- _Information provided_
_ _ _ _ _
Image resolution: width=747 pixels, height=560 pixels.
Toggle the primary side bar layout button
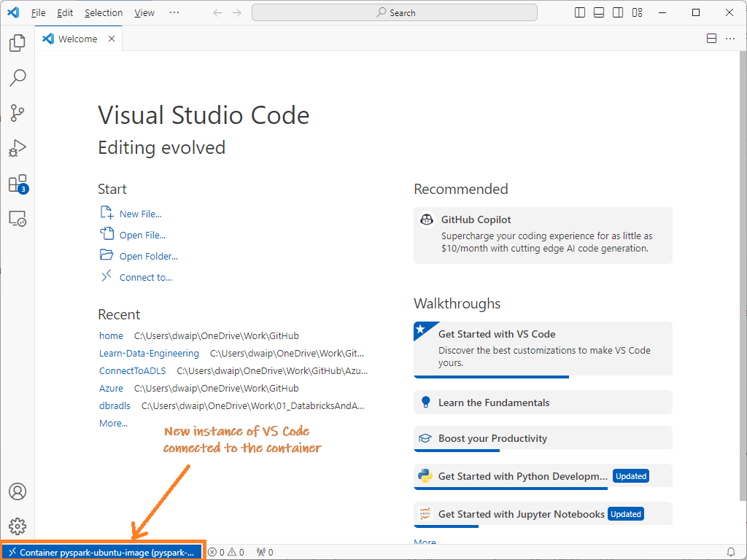pos(580,12)
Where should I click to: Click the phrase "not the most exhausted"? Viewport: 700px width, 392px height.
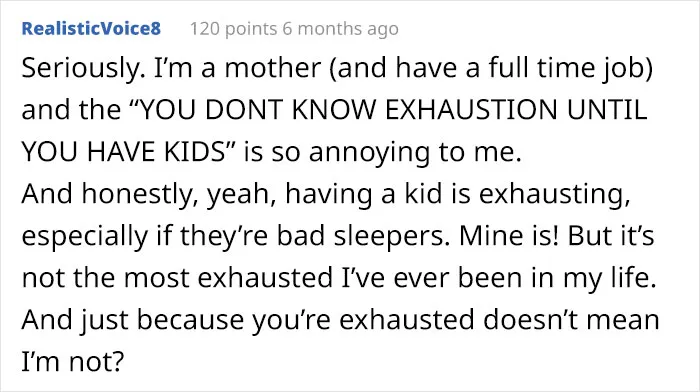[177, 278]
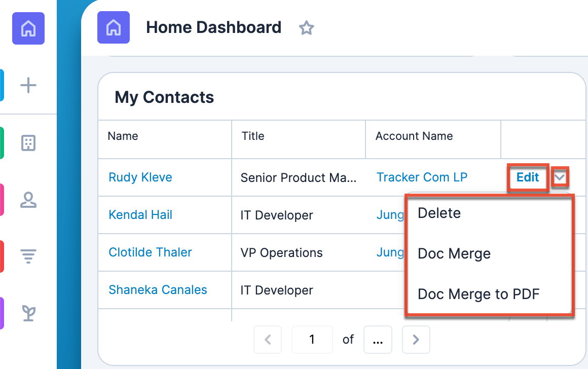
Task: Open Opportunities funnel icon in sidebar
Action: tap(28, 256)
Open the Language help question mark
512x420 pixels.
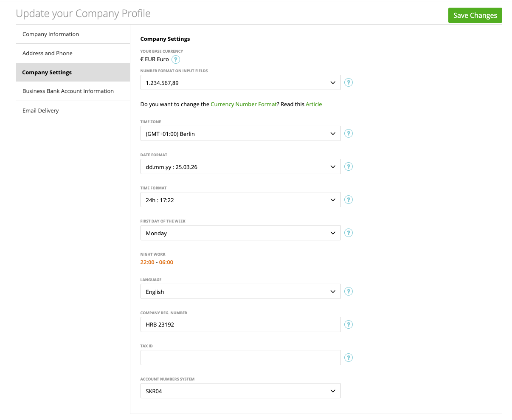348,291
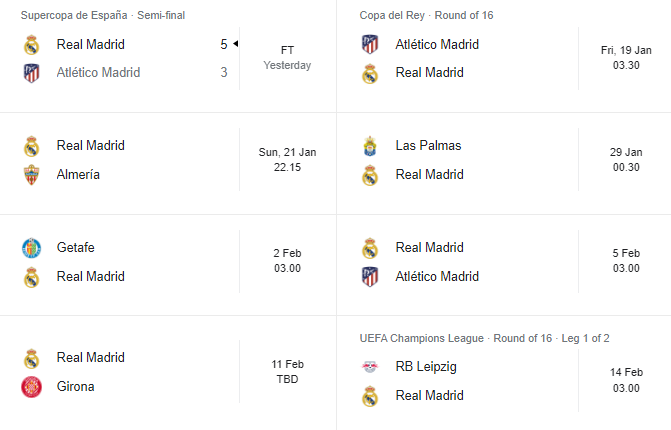
Task: Open UEFA Champions League Round of 16 header
Action: click(x=484, y=338)
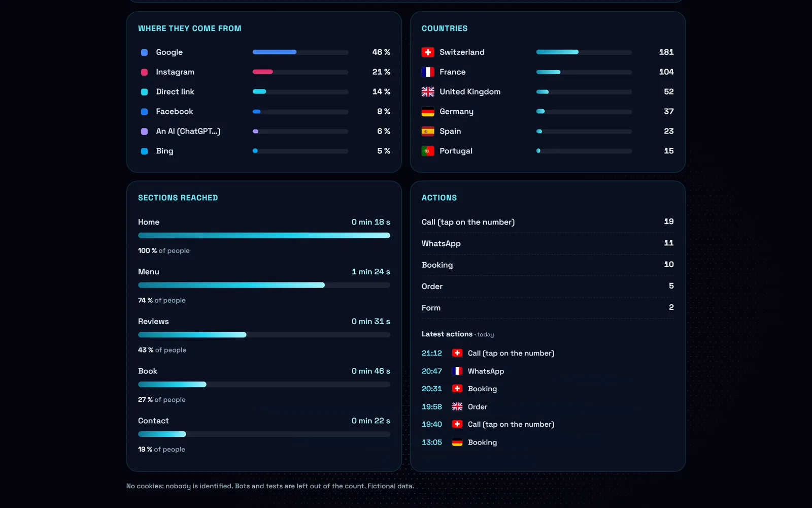Click the United Kingdom flag icon
Image resolution: width=812 pixels, height=508 pixels.
(428, 92)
_ _ _ _ _
- _Problem details_
Skip the pictures and quote each line of the entries above, from the first through the line with "Open the Language help question mark", exactly as it appears.

- _Exercise response_
Image resolution: width=747 pixels, height=560 pixels.
Toggle the primary side bar layout button
pos(580,12)
Where should I click to: Click the phrase "not the most exhausted"? Viewport: 700px width, 392px height.
[177, 278]
Task: Open Opportunities funnel icon in sidebar
Action: tap(28, 256)
Open the Language help question mark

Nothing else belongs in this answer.